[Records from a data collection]
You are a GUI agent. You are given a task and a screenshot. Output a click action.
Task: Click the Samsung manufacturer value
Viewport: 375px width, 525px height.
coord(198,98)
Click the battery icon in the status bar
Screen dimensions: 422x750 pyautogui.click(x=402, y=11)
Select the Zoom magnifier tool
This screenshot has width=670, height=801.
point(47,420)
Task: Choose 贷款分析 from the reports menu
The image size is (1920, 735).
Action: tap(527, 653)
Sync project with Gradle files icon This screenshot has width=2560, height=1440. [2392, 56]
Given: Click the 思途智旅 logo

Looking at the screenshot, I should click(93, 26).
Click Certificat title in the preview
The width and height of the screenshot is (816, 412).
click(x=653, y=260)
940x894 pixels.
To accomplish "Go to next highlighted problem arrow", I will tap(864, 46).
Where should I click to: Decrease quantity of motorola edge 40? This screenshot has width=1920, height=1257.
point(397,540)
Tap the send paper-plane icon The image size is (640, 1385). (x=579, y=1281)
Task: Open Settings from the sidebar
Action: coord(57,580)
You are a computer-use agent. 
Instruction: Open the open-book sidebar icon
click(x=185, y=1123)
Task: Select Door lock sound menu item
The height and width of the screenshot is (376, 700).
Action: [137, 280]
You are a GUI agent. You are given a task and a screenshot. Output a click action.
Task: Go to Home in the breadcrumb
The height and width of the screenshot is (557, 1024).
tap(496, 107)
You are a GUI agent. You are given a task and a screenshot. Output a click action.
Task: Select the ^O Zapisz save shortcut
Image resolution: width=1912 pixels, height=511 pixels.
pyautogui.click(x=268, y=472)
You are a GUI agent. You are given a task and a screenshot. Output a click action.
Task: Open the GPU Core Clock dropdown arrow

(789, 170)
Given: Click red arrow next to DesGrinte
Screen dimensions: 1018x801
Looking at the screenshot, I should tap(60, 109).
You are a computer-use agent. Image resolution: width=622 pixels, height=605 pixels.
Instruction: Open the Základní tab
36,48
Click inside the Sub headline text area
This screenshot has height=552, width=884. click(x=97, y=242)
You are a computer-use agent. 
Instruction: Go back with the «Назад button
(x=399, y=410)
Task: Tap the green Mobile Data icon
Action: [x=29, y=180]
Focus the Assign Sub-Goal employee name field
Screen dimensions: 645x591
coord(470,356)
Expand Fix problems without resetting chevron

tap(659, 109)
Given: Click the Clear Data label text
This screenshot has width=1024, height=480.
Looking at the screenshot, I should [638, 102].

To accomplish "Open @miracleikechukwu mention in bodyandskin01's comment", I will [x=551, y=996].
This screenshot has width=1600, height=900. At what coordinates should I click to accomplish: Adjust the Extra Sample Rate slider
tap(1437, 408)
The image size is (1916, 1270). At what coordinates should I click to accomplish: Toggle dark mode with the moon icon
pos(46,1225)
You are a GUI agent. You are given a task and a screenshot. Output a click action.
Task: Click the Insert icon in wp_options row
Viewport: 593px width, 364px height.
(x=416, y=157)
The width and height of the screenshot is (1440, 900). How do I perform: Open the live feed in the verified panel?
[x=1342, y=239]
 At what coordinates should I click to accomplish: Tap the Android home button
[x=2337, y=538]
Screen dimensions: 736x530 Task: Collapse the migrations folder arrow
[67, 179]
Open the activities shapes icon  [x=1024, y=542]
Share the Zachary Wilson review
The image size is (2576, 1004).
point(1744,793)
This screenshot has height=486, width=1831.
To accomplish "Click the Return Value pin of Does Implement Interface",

■ **Aim of the task**
Reproduce every one of the items above word for word, with nothing changed or left out.

■ **Correct output**
You are a GUI agent. You are given a task and a screenshot. Output a click action.
Task: Click the Samsung manufacturer value
Viewport: 375px width, 525px height.
coord(198,98)
Click the battery icon in the status bar
Screen dimensions: 422x750 pyautogui.click(x=402, y=11)
Select the Zoom magnifier tool
This screenshot has width=670, height=801.
point(47,420)
Task: Choose 贷款分析 from the reports menu
The image size is (1920, 735).
Action: tap(527, 653)
Sync project with Gradle files icon This screenshot has width=2560, height=1440. [2392, 56]
Given: Click the 思途智旅 logo

Looking at the screenshot, I should click(93, 26).
Click Certificat title in the preview
The width and height of the screenshot is (816, 412).
click(x=653, y=260)
940x894 pixels.
To accomplish "Go to next highlighted problem arrow", I will tap(864, 46).
Where should I click to: Decrease quantity of motorola edge 40? This screenshot has width=1920, height=1257.
point(397,540)
Tap the send paper-plane icon The image size is (640, 1385). (x=579, y=1281)
Task: Open Settings from the sidebar
Action: coord(57,580)
You are a computer-use agent. 
Instruction: Open the open-book sidebar icon
click(x=185, y=1123)
Task: Select Door lock sound menu item
The height and width of the screenshot is (376, 700).
Action: [137, 280]
You are a GUI agent. You are given a task and a screenshot. Output a click action.
Task: Go to Home in the breadcrumb
The height and width of the screenshot is (557, 1024).
tap(496, 107)
You are a GUI agent. You are given a task and a screenshot. Output a click action.
Task: Select the ^O Zapisz save shortcut
Image resolution: width=1912 pixels, height=511 pixels.
pyautogui.click(x=268, y=472)
You are a GUI agent. You are given a task and a screenshot. Output a click action.
Task: Open the GPU Core Clock dropdown arrow

(789, 170)
Given: Click red arrow next to DesGrinte
Screen dimensions: 1018x801
Looking at the screenshot, I should tap(60, 109).
You are a computer-use agent. Image resolution: width=622 pixels, height=605 pixels.
Instruction: Open the Základní tab
36,48
Click inside the Sub headline text area
This screenshot has height=552, width=884. click(x=97, y=242)
You are a computer-use agent. 
Instruction: Go back with the «Назад button
(x=399, y=410)
Task: Tap the green Mobile Data icon
Action: [x=29, y=180]
Focus the Assign Sub-Goal employee name field
Screen dimensions: 645x591
coord(470,356)
Expand Fix problems without resetting chevron

tap(659, 109)
Given: Click the Clear Data label text
This screenshot has width=1024, height=480.
Looking at the screenshot, I should [638, 102].

To accomplish "Open @miracleikechukwu mention in bodyandskin01's comment", I will [x=551, y=996].
This screenshot has width=1600, height=900. At what coordinates should I click to accomplish: Adjust the Extra Sample Rate slider
tap(1437, 408)
The image size is (1916, 1270). At what coordinates should I click to accomplish: Toggle dark mode with the moon icon
pos(46,1225)
You are a GUI agent. You are given a task and a screenshot. Output a click action.
Task: Click the Insert icon in wp_options row
Viewport: 593px width, 364px height.
(x=416, y=157)
The width and height of the screenshot is (1440, 900). How do I perform: Open the live feed in the verified panel?
[x=1342, y=239]
 At what coordinates should I click to accomplish: Tap the Android home button
[x=2337, y=538]
Screen dimensions: 736x530 Task: Collapse the migrations folder arrow
[67, 179]
Open the activities shapes icon  [x=1024, y=542]
Share the Zachary Wilson review
The image size is (2576, 1004).
point(1744,793)
This screenshot has height=486, width=1831.
To accomplish "Click the Return Value pin of Does Implement Interface",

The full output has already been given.